When Ram placed his guitar on the glass counter in front of pawn broker, the broker examined it.
“I don’t really need it, kid. I’ll give you fifty.”
“It’s worth more. Seventy-five.”
Lotus looked down through the glass counter at a tarnished medallion with intricate engravings on it. It was attached to a chain that was just as tarnished.
“Oh, Ram,” she said without taking her eyes from it. “I want this.”
Ram looked at it, then said to the man with barely a beat, “Sixty plus the necklace.”
“Medallion,” the man said lifting it from the case and draping it seductively over his hand for Lotus to see. “Quaint little thing. It plays music but there’s no place to open it.”

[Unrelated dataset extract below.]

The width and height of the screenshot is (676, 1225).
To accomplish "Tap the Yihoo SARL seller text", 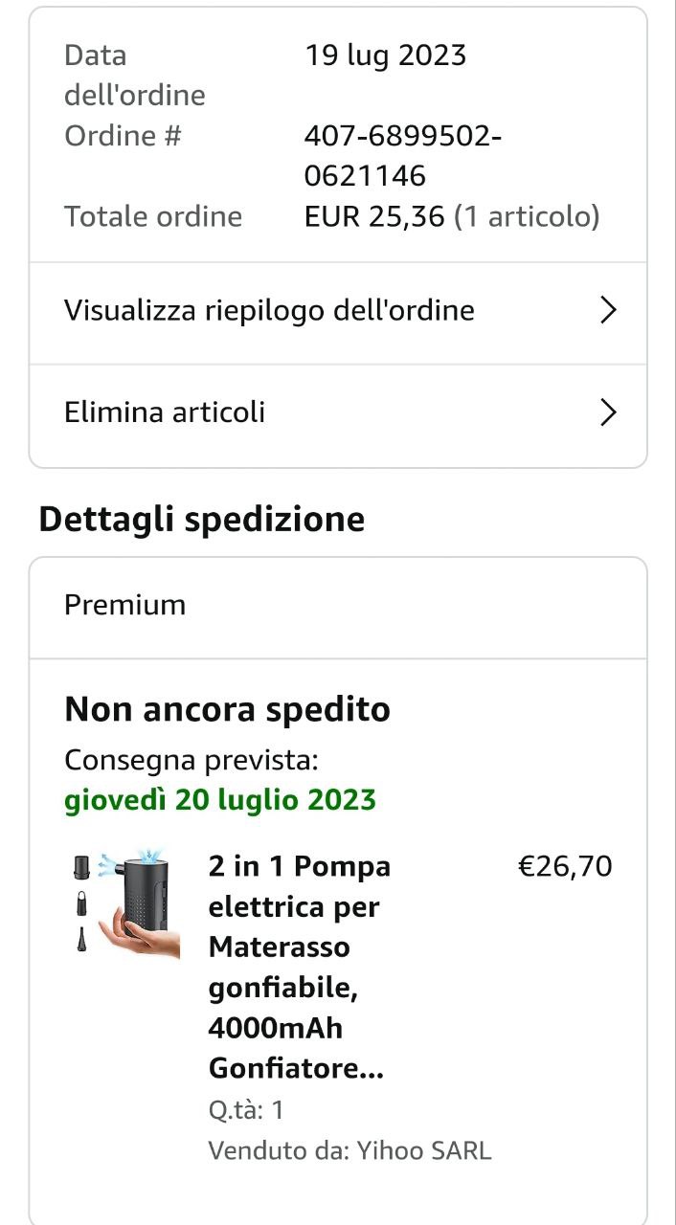I will coord(349,1150).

“Plays music?” Ram asked as he leaned his face toward it for a closer look.
“When it takes a notion.”
Lotus looked at the man. “Where did it come from?”

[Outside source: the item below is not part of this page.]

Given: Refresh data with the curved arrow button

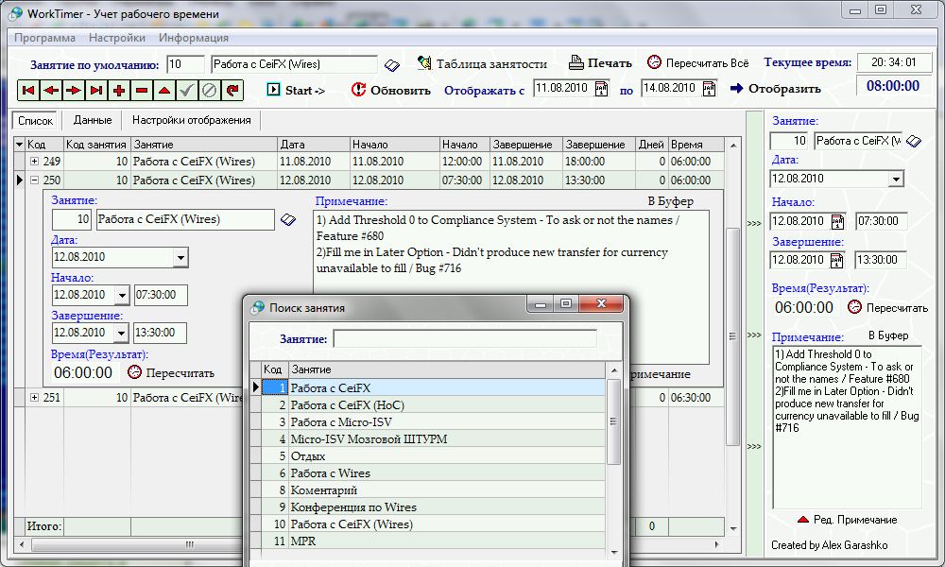Looking at the screenshot, I should point(232,91).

“No idea. Came in with a bunch of junk last week. Little bit of jewelry polish, look good as new.”
Aaron and Rosa joined Ram and Lotus. Aaron had a CD and Rosa had a belt buckle.
Aaron reached for his wallet. “We’ll take these. I’ll get yours, Rosa.”
“Sweet.”
Ram gave the pawnbroker a fifty and a ten, then slipped the medallion over Lotus’ head and
kissed her.
“Hot,” he smiled at her.
The four friends walked out of the pawn shop and continued down the street.
Rosa looked at Ram. “The party at your house, or Aaron’s?”
Ram nudged Aaron with an elbow. “Can we use your basement, dude? My parents postponed their cruise ‘cause Mom’s gotta show a cool house to a rich dude.”
“No worries,” Aaron replied. “Mom’s got a date tonight.”
“Who is he?” Lotus asked.
Aaron offered a private smile. “She.”
“Dude,” Ram said, “your mom’s lez?”
“Bi,” he grinned. “Doubles her chances for dates on Saturday night.”
“I would die if my mom was with another woman. Gag. I can’t imagine.”
Aaron shrugged. “‘cause you’re not bi.”
“Is that why your dad left?” Ram asked.
“SHE’S the one that left.” He touched Lotus’ medallion. “Man, that is cool. What is that scroll stuff on it?”
“Beats me. Looks like some kind of foreign script.”
“We could take it to the librarian,” Rosa suggested. “She speaks about five different languages and is reading all those books.”
“Cool,” Lotus smiled.
The four walked on down the street, chatting and holding hands.
::::::::::::::::
The party was in Aaron’s basement later that night, about fifteen high school students in all, including the four friends Ram, Lotus, Aaron and Rosa.
Swatches of colors from clothes and objects basked in the glow of a black light owned by Aaron’s mother as the kids talked, danced, or made out. The TV was on, and so was an old 8-track tape player.
Someone played some bongos. Someone poured drinks while another passed them out to partiers.
It was a freestyle party. Everyone did what they wanted.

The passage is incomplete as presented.